Extracted data entries
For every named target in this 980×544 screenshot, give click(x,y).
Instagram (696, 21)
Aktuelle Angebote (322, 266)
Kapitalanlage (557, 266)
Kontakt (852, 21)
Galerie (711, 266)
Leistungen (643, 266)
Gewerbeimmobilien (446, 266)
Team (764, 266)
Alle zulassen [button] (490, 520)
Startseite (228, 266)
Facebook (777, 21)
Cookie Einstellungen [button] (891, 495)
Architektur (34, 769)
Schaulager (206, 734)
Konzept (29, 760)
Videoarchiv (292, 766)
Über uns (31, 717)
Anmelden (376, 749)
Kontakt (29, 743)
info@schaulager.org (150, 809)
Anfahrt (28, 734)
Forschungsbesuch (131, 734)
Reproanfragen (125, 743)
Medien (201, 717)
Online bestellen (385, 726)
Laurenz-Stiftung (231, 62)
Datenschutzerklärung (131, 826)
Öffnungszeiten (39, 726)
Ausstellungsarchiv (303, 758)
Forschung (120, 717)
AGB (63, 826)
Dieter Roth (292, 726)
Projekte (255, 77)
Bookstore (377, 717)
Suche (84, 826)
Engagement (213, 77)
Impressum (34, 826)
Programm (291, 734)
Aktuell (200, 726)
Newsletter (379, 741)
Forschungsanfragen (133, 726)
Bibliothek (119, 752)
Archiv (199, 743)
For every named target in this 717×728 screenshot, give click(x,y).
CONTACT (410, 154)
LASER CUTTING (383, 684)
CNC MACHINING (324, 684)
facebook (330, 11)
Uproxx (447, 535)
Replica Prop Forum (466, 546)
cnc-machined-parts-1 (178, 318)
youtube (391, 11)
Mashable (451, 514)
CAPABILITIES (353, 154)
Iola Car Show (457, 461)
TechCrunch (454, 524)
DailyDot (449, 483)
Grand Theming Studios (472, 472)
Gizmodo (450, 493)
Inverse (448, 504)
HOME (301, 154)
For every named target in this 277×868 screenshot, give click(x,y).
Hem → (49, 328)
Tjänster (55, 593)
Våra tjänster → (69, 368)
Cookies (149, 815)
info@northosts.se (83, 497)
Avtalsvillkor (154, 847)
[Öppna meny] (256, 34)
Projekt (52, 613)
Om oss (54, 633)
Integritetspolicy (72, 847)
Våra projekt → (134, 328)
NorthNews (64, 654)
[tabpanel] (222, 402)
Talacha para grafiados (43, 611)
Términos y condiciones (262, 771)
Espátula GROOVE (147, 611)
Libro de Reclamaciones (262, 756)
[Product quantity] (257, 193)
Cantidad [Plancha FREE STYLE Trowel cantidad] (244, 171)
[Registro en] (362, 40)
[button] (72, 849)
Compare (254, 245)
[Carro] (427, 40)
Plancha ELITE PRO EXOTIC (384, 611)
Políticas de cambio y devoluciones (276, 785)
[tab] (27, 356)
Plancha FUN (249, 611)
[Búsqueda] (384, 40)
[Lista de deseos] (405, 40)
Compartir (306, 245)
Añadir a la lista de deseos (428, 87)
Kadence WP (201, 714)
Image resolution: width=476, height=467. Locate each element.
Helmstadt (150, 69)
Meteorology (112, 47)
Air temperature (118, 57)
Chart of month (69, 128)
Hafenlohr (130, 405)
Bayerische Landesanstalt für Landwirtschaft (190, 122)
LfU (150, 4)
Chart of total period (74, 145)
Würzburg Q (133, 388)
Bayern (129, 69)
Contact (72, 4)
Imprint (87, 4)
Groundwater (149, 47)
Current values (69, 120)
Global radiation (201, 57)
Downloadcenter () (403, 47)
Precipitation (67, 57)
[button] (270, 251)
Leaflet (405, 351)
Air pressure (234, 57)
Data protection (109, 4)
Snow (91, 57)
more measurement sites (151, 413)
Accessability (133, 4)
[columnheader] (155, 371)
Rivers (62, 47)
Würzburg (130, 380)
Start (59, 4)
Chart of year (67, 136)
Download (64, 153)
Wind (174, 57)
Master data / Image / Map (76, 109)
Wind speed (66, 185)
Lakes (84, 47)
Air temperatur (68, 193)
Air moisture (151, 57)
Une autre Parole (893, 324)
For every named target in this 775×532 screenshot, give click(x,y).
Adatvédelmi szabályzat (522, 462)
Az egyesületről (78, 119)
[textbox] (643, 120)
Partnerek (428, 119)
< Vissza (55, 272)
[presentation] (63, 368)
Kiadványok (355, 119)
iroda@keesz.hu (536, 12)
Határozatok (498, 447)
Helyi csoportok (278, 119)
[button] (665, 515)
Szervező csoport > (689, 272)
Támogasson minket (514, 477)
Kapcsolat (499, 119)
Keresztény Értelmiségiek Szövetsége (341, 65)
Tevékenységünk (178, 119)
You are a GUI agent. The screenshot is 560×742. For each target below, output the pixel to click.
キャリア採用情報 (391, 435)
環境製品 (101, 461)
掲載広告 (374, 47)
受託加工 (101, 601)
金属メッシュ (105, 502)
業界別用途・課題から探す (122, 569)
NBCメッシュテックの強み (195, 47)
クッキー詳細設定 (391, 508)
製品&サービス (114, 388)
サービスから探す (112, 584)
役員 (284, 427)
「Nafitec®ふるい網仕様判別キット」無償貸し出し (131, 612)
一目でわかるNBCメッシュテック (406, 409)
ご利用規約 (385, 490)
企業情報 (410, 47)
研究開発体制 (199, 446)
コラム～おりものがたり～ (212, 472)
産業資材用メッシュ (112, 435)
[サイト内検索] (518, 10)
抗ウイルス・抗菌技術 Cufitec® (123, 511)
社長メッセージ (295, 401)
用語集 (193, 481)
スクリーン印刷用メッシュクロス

● **Challenge**: Copy out word for word everything from the line containing "TechCrunch (454, 524)" down to the line containing "Cantidad [Plancha FREE", both of those lines included.

● **Output**:
TechCrunch (454, 524)
DailyDot (449, 483)
Grand Theming Studios (472, 472)
Gizmodo (450, 493)
Inverse (448, 504)
HOME (301, 154)
For every named target in this 277×868 screenshot, give click(x,y).
Hem → (49, 328)
Tjänster (55, 593)
Våra tjänster → (69, 368)
Cookies (149, 815)
info@northosts.se (83, 497)
Avtalsvillkor (154, 847)
[Öppna meny] (256, 34)
Projekt (52, 613)
Om oss (54, 633)
Integritetspolicy (72, 847)
Våra projekt → (134, 328)
NorthNews (64, 654)
[tabpanel] (222, 402)
Talacha para grafiados (43, 611)
Términos y condiciones (262, 771)
Espátula GROOVE (147, 611)
Libro de Reclamaciones (262, 756)
[Product quantity] (257, 193)
Cantidad [Plancha FREE STYLE Trowel cantidad] (244, 171)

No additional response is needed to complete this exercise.